>>>>>
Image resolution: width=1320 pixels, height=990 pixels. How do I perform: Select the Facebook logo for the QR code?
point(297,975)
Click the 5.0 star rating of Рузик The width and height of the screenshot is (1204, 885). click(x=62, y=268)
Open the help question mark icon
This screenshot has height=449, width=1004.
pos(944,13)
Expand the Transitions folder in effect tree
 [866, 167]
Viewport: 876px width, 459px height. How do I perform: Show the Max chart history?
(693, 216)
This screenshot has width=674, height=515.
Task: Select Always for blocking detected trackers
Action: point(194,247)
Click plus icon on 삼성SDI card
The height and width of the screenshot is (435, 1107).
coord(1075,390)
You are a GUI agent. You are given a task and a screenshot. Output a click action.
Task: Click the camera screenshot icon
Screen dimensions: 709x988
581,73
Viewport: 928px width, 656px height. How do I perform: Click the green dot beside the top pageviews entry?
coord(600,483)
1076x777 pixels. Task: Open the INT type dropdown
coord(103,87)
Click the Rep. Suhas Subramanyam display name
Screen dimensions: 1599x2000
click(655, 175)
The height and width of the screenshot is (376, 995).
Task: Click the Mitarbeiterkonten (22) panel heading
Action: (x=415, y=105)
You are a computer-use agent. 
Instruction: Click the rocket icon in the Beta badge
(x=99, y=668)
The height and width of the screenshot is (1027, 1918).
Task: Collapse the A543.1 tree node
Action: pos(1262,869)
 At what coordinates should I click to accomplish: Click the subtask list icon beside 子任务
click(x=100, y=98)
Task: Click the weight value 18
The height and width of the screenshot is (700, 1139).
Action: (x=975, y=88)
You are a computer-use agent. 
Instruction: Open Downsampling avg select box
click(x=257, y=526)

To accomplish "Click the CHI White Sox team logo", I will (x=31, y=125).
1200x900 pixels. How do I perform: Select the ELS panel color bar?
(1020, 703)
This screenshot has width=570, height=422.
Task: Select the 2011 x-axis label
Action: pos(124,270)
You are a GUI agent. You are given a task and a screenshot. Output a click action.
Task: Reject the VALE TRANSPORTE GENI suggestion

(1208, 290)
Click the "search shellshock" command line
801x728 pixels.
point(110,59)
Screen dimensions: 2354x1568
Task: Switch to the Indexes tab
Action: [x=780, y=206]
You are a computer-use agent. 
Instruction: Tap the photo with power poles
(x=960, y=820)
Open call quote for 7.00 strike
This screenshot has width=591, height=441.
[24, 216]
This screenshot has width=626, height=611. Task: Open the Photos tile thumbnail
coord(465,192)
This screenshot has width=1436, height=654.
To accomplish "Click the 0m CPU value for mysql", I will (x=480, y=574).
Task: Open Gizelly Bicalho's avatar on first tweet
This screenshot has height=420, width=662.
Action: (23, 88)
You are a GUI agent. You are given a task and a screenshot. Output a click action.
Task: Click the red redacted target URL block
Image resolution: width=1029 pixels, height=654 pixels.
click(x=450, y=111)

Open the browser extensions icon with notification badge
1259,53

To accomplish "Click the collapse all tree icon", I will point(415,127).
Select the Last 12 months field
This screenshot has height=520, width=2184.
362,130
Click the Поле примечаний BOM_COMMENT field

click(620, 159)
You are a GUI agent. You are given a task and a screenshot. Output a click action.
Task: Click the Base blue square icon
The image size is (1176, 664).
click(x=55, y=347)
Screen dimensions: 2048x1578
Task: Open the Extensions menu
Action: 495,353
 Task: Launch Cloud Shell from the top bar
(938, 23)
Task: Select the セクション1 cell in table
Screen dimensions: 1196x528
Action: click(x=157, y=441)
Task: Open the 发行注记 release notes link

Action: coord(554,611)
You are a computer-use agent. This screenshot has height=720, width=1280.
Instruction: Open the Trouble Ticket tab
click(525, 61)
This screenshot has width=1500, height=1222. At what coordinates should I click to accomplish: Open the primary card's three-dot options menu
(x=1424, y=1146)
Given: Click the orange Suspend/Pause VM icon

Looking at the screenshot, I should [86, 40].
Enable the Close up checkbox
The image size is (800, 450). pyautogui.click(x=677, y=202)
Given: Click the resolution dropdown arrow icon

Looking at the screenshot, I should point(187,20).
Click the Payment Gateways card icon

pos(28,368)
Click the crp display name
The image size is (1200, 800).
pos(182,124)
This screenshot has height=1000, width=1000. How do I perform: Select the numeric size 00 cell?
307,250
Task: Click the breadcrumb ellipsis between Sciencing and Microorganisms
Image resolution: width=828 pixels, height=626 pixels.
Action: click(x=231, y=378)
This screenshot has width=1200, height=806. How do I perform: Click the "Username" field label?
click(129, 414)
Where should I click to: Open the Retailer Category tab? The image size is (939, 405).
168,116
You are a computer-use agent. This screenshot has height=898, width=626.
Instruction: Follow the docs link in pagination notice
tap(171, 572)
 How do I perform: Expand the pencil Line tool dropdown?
<<<<<
Reproduce every record in full, keeping each one exactly as it reads.

Answer space:
Image resolution: width=1320 pixels, height=990 pixels. How do I perform: Select the Facebook logo for the QR code?
point(297,975)
Click the 5.0 star rating of Рузик The width and height of the screenshot is (1204, 885). click(x=62, y=268)
Open the help question mark icon
This screenshot has height=449, width=1004.
pos(944,13)
Expand the Transitions folder in effect tree
 [866, 167]
Viewport: 876px width, 459px height. How do I perform: Show the Max chart history?
(693, 216)
This screenshot has width=674, height=515.
Task: Select Always for blocking detected trackers
Action: point(194,247)
Click plus icon on 삼성SDI card
The height and width of the screenshot is (435, 1107).
coord(1075,390)
You are a GUI agent. You are given a task and a screenshot. Output a click action.
Task: Click the camera screenshot icon
Screen dimensions: 709x988
581,73
Viewport: 928px width, 656px height. How do I perform: Click the green dot beside the top pageviews entry?
coord(600,483)
1076x777 pixels. Task: Open the INT type dropdown
coord(103,87)
Click the Rep. Suhas Subramanyam display name
Screen dimensions: 1599x2000
click(655, 175)
The height and width of the screenshot is (376, 995).
Task: Click the Mitarbeiterkonten (22) panel heading
Action: (x=415, y=105)
You are a computer-use agent. 
Instruction: Click the rocket icon in the Beta badge
(x=99, y=668)
The height and width of the screenshot is (1027, 1918).
Task: Collapse the A543.1 tree node
Action: pos(1262,869)
 At what coordinates should I click to accomplish: Click the subtask list icon beside 子任务
click(x=100, y=98)
Task: Click the weight value 18
The height and width of the screenshot is (700, 1139).
Action: (x=975, y=88)
You are a computer-use agent. 
Instruction: Open Downsampling avg select box
click(x=257, y=526)

To accomplish "Click the CHI White Sox team logo", I will (x=31, y=125).
1200x900 pixels. How do I perform: Select the ELS panel color bar?
(1020, 703)
This screenshot has width=570, height=422.
Task: Select the 2011 x-axis label
Action: pos(124,270)
You are a GUI agent. You are given a task and a screenshot. Output a click action.
Task: Reject the VALE TRANSPORTE GENI suggestion

(1208, 290)
Click the "search shellshock" command line
801x728 pixels.
point(110,59)
Screen dimensions: 2354x1568
Task: Switch to the Indexes tab
Action: [x=780, y=206]
You are a computer-use agent. 
Instruction: Tap the photo with power poles
(x=960, y=820)
Open call quote for 7.00 strike
This screenshot has width=591, height=441.
[24, 216]
This screenshot has width=626, height=611. Task: Open the Photos tile thumbnail
coord(465,192)
This screenshot has width=1436, height=654.
To accomplish "Click the 0m CPU value for mysql", I will (x=480, y=574).
Task: Open Gizelly Bicalho's avatar on first tweet
This screenshot has height=420, width=662.
Action: (23, 88)
You are a GUI agent. You are given a task and a screenshot. Output a click action.
Task: Click the red redacted target URL block
Image resolution: width=1029 pixels, height=654 pixels.
click(x=450, y=111)

Open the browser extensions icon with notification badge
1259,53

To accomplish "Click the collapse all tree icon", I will point(415,127).
Select the Last 12 months field
This screenshot has height=520, width=2184.
362,130
Click the Поле примечаний BOM_COMMENT field

click(620, 159)
You are a GUI agent. You are given a task and a screenshot. Output a click action.
Task: Click the Base blue square icon
The image size is (1176, 664).
click(x=55, y=347)
Screen dimensions: 2048x1578
Task: Open the Extensions menu
Action: 495,353
 Task: Launch Cloud Shell from the top bar
(938, 23)
Task: Select the セクション1 cell in table
Screen dimensions: 1196x528
Action: click(x=157, y=441)
Task: Open the 发行注记 release notes link

Action: coord(554,611)
You are a computer-use agent. This screenshot has height=720, width=1280.
Instruction: Open the Trouble Ticket tab
click(525, 61)
This screenshot has width=1500, height=1222. At what coordinates should I click to accomplish: Open the primary card's three-dot options menu
(x=1424, y=1146)
Given: Click the orange Suspend/Pause VM icon

Looking at the screenshot, I should [86, 40].
Enable the Close up checkbox
The image size is (800, 450). pyautogui.click(x=677, y=202)
Given: Click the resolution dropdown arrow icon

Looking at the screenshot, I should point(187,20).
Click the Payment Gateways card icon

pos(28,368)
Click the crp display name
The image size is (1200, 800).
pos(182,124)
This screenshot has height=1000, width=1000. How do I perform: Select the numeric size 00 cell?
307,250
Task: Click the breadcrumb ellipsis between Sciencing and Microorganisms
Image resolution: width=828 pixels, height=626 pixels.
Action: click(x=231, y=378)
This screenshot has width=1200, height=806. How do I perform: Click the "Username" field label?
click(129, 414)
Where should I click to: Open the Retailer Category tab? The image size is (939, 405).
168,116
You are a computer-use agent. This screenshot has height=898, width=626.
Instruction: Follow the docs link in pagination notice
tap(171, 572)
 How do I perform: Expand the pencil Line tool dropdown?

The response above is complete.